Study Guide: Maximum Likelihood Estimation
Quiz: Key Concepts Review
Answer the following questions in 2-3 sentences each based on the provided course material.
- What is the fundamental goal of Machine Learning as described in the lecture?
- Define “Sample Space” and “Event” in the context of probability theory, and provide an example for each.
- What is the core principle of Maximum Likelihood Estimation (MLE)?
- Why is it often more convenient to work with the log-likelihood function instead of the likelihood function itself?
- For a Bernoulli distribution, what is the Maximum Likelihood Estimate for the parameter p (the probability of success)?
- How does a probability density function (pdf) for a continuous random variable differ from a probability mass function (pmf) for a discrete random variable?
- What do the mean and covariance matrix represent in a multivariate normal (Gaussian) distribution?
- What key assumption connects Maximum Likelihood Estimation to the least squares error function in linear regression?

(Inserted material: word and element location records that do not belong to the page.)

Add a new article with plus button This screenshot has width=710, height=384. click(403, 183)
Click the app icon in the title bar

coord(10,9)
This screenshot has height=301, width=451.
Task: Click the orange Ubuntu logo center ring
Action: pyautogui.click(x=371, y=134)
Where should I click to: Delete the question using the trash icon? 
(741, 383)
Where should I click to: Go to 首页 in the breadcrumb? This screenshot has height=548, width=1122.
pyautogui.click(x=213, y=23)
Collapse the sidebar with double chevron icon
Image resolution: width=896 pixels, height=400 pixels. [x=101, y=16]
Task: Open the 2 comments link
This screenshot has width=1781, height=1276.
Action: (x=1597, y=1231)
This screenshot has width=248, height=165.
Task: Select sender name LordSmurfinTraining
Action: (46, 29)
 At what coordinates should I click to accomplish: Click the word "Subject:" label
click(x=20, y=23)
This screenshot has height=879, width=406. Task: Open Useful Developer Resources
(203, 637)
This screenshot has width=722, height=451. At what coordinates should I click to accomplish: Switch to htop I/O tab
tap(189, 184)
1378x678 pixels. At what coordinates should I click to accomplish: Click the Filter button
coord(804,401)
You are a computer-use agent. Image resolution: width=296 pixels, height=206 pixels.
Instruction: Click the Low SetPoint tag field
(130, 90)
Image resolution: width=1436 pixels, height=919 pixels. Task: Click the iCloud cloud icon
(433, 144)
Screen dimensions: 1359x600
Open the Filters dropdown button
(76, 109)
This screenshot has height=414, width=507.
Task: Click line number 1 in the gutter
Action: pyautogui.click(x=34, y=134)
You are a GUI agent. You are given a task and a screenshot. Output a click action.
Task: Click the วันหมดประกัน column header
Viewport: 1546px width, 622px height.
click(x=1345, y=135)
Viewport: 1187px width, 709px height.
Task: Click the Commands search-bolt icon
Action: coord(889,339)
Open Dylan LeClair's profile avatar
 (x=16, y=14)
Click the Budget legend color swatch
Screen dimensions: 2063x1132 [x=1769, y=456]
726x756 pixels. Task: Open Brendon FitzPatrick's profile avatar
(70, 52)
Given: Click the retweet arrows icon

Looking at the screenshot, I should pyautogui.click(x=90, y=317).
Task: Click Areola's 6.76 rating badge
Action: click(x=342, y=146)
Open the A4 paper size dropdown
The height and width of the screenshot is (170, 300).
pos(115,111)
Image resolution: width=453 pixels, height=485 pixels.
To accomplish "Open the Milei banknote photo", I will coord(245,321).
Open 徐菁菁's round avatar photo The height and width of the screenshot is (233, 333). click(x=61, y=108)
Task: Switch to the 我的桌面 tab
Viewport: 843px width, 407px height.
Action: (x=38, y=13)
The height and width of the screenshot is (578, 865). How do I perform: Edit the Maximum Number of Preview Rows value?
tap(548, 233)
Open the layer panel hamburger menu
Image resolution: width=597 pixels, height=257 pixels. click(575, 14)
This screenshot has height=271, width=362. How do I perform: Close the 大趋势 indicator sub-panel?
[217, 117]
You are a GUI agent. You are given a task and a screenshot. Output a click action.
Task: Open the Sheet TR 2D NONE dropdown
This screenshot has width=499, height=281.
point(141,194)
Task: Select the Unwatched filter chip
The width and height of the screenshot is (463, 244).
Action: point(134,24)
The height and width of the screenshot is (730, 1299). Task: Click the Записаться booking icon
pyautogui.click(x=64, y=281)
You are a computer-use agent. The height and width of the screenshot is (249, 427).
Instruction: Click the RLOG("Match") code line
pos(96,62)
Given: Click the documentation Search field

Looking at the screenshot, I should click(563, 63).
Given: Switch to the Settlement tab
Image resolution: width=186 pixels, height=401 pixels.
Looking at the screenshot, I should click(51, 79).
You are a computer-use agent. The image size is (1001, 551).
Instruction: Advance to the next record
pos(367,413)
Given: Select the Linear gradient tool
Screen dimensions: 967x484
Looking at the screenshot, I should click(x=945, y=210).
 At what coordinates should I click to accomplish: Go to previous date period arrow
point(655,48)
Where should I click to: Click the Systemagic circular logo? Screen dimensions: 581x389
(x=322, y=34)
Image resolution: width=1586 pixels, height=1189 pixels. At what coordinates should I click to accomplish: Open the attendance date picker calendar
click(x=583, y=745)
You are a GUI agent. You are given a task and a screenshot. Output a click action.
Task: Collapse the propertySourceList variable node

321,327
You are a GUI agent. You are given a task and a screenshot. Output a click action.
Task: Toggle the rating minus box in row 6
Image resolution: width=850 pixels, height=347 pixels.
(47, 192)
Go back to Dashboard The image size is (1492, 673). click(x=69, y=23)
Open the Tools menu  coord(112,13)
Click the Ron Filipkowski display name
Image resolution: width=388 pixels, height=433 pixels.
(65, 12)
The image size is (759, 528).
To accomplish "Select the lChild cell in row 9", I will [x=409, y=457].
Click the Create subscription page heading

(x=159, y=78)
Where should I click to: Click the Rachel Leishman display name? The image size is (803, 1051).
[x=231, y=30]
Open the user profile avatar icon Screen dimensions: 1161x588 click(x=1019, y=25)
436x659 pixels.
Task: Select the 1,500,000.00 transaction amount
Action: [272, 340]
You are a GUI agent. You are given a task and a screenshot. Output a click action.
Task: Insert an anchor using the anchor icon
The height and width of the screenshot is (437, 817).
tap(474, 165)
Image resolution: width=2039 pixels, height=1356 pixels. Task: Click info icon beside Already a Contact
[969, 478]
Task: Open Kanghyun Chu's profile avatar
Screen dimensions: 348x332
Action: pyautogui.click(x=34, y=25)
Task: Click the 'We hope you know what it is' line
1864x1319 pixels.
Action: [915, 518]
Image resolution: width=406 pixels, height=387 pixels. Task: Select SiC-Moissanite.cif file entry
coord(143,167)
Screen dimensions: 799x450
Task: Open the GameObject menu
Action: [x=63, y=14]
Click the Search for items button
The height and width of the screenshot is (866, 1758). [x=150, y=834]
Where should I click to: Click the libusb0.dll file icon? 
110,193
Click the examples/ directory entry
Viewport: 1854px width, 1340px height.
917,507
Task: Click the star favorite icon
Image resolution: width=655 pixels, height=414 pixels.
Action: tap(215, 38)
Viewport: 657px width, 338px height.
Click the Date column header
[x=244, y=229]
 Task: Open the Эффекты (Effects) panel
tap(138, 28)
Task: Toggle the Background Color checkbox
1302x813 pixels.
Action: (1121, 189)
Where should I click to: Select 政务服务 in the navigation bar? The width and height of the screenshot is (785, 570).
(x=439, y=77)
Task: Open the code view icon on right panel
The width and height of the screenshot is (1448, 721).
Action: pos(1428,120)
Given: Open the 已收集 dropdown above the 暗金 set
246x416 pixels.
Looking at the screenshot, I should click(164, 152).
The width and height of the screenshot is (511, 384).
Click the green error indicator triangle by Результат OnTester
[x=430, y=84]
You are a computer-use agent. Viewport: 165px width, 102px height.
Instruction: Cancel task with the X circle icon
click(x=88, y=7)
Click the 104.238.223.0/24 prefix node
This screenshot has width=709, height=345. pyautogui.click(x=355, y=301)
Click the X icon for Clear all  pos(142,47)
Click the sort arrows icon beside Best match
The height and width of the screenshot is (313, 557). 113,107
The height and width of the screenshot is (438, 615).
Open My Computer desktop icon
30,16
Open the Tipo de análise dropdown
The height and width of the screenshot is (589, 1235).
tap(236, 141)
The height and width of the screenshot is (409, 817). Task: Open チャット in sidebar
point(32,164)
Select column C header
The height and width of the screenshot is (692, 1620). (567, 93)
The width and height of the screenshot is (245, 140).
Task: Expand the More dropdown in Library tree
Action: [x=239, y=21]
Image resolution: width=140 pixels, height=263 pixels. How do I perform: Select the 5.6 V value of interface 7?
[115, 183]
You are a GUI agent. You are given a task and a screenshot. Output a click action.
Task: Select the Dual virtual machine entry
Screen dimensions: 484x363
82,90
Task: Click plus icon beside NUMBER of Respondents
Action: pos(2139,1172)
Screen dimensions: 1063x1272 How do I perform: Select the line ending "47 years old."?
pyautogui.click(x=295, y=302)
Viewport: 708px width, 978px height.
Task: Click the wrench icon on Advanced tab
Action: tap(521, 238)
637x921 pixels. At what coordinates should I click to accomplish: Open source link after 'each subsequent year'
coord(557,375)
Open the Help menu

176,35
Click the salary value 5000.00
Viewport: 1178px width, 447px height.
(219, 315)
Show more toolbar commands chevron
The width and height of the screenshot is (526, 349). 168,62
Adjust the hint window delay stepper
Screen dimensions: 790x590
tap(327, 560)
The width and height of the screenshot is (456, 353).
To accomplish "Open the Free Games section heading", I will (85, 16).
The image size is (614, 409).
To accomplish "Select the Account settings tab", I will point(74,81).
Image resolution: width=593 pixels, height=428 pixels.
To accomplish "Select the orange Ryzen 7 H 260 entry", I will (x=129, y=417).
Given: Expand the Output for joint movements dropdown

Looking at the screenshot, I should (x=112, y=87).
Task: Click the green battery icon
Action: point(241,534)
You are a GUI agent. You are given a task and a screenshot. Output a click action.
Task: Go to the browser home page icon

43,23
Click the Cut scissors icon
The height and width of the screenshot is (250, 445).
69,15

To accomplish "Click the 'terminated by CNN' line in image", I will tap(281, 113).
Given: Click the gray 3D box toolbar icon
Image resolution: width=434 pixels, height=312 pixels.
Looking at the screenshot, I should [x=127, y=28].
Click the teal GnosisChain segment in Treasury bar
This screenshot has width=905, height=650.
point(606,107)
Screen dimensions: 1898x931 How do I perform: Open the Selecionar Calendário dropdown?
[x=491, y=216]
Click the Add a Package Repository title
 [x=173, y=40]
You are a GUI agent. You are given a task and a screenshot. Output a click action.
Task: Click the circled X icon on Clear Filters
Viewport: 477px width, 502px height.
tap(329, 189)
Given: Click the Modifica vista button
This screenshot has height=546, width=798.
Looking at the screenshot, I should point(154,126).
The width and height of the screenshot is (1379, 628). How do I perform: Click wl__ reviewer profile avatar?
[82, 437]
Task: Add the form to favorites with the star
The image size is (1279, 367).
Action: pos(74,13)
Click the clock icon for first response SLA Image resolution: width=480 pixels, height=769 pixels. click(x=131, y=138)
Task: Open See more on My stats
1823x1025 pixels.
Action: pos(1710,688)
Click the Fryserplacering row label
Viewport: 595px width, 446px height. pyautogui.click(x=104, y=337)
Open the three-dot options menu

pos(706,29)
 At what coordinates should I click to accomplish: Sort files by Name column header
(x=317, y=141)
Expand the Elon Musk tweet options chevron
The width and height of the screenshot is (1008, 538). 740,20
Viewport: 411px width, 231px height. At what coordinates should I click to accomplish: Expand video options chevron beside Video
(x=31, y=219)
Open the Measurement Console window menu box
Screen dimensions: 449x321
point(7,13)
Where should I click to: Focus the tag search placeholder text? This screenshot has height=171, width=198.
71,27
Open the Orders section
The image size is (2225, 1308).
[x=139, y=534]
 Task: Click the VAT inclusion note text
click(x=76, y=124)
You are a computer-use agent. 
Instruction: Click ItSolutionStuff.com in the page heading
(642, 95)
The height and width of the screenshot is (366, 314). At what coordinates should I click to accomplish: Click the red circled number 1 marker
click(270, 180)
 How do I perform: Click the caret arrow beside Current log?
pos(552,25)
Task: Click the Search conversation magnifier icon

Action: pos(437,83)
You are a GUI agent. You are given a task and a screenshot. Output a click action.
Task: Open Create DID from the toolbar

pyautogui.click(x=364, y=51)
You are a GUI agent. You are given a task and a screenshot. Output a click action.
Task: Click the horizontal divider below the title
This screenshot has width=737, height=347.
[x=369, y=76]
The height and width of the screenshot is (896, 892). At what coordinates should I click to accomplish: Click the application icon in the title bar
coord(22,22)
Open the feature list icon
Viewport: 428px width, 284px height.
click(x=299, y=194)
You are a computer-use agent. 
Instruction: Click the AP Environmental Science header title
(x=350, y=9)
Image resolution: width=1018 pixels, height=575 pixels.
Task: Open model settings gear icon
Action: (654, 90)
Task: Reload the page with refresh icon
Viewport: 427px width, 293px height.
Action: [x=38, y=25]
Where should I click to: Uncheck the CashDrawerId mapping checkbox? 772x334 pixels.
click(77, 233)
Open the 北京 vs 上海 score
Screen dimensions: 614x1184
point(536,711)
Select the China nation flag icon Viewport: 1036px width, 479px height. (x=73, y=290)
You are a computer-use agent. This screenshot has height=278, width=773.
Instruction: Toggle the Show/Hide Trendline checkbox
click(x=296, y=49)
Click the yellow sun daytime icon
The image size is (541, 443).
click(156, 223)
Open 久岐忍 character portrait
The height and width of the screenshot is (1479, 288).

- In the probabilistic interpretation of linear regression, what distribution is the error term (ε) assumed to follow?
- Define the covariance between two random variables, X and Y.
Essay Questions
The following questions are designed for longer-form, essay-style answers to test a deeper synthesis of the material. Answers are not provided.
- 
    Explain the complete process of deriving the Maximum Likelihood Estimate for the parameter p of a Bernoulli distribution. Detail the role of the likelihood and log-likelihood functions, the use of differentiation to find the maximum, and interpret the final result. 
- 
    Describe the relationship between basic probability concepts (sample space, events, random variables) and the task of machine learning. How do these foundational ideas enable the formulation of a model and the application of an estimation technique like MLE? 
- 
    Compare and contrast discrete and continuous random variables. Discuss their respective probability functions (pmf vs. pdf), how their means (expectations) are calculated, and provide an example of each as mentioned in the lecture notes. 
- 
    Discuss the probabilistic interpretation of linear regression. Explain how assuming a Gaussian distribution for the error term allows the problem to be framed as a Maximum Likelihood Estimation task, and show why maximizing the log-likelihood is equivalent to minimizing the sum of squared errors. 
- 
    What are the key properties of a multivariate Gaussian (Normal) distribution? Describe the roles of the mean vector and the covariance matrix, and explain how they influence the shape and orientation of the probability density function, using the bivariate normal distribution as an illustrative example. 
Answer Key
Quiz Answers
- 
    The goal of Machine Learning is to optimize a performance criterion using example data or past experience. The primary aim is to develop models that can generalize their performance to new, unseen data. 
- 
    A Sample Space (O) is the set of all possible outcomes of an experiment, such as {HH, HT, TH, TT} for tossing a coin twice. An Event is a subset of the sample space, such as the event of the first toss being a head, which would be the set {HH, HT}. 
- 
    The principle of Maximum Likelihood Estimation is to select the set of model parameters (θ) that are most likely to have produced the observed data. This is achieved by assuming a particular model and finding the parameter values that maximize the joint probability (the likelihood) of the observed sample set. 
- 
    Working with the log-likelihood function is convenient because it converts the joint probability, which is a product of individual probabilities, into a sum. This transformation from Π P(Zi θ) to Σ log(P(Zi θ)) simplifies the mathematical process of finding the maximum, particularly when taking derivatives. 
- 
    The MLE for the parameter p in a Bernoulli distribution is the sample proportion of positive outcomes. It is calculated as p̂ = x/n, where x is the number of successes (e.g., heads) observed in n trials. 
- 
    A probability mass function (pmf) gives the probability that a discrete random variable is equal to a specific value, P(X = xi). A probability density function (pdf) describes the probability density for a continuous variable, and the actual probability is obtained by taking the integral of the pdf over a given range. 
- 
    In a multivariate normal distribution, the mean vector (μ) is the point where the PDF reaches its peak value. The covariance matrix (Σ) captures the linear dependencies among the variables and determines the shape and orientation of the elliptical contours of equal probability density. 
- 
    The key assumption is that the error term, or residual, in the linear regression model is independent and identically distributed (IID) according to a Gaussian (Normal) distribution with a mean of zero. This assumption makes maximizing the data likelihood equivalent to minimizing the residual sum of squares. 
- 
    In the probabilistic view of linear regression, the error term ε is assumed to follow a Gaussian distribution with a mean of 0 and some variance σ², denoted as N(0, σ). 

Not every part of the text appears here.